Items from a data source:
start

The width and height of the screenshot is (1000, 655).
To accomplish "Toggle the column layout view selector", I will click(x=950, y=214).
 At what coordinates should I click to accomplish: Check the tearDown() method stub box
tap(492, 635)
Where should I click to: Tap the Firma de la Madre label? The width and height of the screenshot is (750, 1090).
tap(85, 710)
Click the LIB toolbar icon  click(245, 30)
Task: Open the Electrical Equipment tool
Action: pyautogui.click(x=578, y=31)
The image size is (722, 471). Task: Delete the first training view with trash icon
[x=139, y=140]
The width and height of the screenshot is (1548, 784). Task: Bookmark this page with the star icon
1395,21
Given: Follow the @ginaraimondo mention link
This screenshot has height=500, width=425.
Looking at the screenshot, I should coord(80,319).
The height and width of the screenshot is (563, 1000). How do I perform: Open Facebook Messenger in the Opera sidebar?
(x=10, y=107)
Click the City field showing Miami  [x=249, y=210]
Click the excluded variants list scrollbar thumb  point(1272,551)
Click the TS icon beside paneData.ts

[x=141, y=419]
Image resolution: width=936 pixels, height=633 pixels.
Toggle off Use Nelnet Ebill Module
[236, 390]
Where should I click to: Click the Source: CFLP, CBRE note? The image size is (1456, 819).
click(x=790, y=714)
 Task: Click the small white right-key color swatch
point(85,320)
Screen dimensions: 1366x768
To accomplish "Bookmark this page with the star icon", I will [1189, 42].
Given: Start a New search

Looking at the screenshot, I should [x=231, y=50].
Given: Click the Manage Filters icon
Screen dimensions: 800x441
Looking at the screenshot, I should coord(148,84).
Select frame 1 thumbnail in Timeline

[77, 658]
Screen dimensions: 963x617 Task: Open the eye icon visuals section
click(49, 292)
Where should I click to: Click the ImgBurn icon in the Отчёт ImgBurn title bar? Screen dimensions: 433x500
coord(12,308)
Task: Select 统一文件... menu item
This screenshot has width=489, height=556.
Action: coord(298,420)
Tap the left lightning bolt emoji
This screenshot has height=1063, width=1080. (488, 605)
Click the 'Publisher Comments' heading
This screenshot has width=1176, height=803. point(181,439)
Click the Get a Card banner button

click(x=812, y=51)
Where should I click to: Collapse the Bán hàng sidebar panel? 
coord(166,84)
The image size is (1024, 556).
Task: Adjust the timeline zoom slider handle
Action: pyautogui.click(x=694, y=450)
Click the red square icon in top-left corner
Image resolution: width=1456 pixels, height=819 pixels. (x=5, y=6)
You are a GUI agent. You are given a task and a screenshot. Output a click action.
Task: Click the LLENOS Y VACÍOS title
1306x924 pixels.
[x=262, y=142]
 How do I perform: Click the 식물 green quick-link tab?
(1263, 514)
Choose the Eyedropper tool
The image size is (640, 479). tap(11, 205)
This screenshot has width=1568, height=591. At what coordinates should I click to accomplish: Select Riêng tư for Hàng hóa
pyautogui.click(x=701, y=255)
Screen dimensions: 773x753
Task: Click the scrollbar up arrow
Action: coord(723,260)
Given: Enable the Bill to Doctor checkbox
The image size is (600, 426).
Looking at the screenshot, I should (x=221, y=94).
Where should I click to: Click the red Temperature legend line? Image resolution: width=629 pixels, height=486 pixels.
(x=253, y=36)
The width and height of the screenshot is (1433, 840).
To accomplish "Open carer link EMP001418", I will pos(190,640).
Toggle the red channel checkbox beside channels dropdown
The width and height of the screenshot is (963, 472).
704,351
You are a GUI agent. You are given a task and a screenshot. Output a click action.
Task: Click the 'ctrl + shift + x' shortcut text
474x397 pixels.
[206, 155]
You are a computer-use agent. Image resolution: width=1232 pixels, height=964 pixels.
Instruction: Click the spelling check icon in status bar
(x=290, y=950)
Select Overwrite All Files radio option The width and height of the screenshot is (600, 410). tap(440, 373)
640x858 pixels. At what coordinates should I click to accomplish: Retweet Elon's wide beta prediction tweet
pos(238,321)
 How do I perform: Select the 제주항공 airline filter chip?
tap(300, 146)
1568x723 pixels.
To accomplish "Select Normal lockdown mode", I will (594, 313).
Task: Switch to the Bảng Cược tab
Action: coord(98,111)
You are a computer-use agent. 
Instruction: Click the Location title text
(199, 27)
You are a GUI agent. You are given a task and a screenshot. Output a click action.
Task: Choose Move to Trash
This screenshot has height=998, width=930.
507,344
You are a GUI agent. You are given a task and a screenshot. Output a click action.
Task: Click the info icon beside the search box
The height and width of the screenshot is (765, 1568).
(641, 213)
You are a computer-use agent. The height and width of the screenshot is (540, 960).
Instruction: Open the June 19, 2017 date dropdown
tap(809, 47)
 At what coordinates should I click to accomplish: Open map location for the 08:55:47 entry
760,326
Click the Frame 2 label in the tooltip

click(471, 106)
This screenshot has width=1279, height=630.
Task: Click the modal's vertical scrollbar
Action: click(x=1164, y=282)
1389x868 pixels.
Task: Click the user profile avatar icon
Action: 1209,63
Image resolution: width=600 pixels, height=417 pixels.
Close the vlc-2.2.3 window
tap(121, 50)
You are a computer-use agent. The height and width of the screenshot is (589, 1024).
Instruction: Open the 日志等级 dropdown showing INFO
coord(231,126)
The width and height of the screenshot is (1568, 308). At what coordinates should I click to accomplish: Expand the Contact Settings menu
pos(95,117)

end

» **TO BE DONE**: Could you quote the listing above verbatim, beginning at the line that contains "Click the excluded" and stopping after the line that contains "click(x=790, y=714)"?

» **RESULT OF THIS EXERCISE**:
Click the excluded variants list scrollbar thumb  point(1272,551)
Click the TS icon beside paneData.ts

[x=141, y=419]
Image resolution: width=936 pixels, height=633 pixels.
Toggle off Use Nelnet Ebill Module
[236, 390]
Where should I click to: Click the Source: CFLP, CBRE note? The image size is (1456, 819).
click(x=790, y=714)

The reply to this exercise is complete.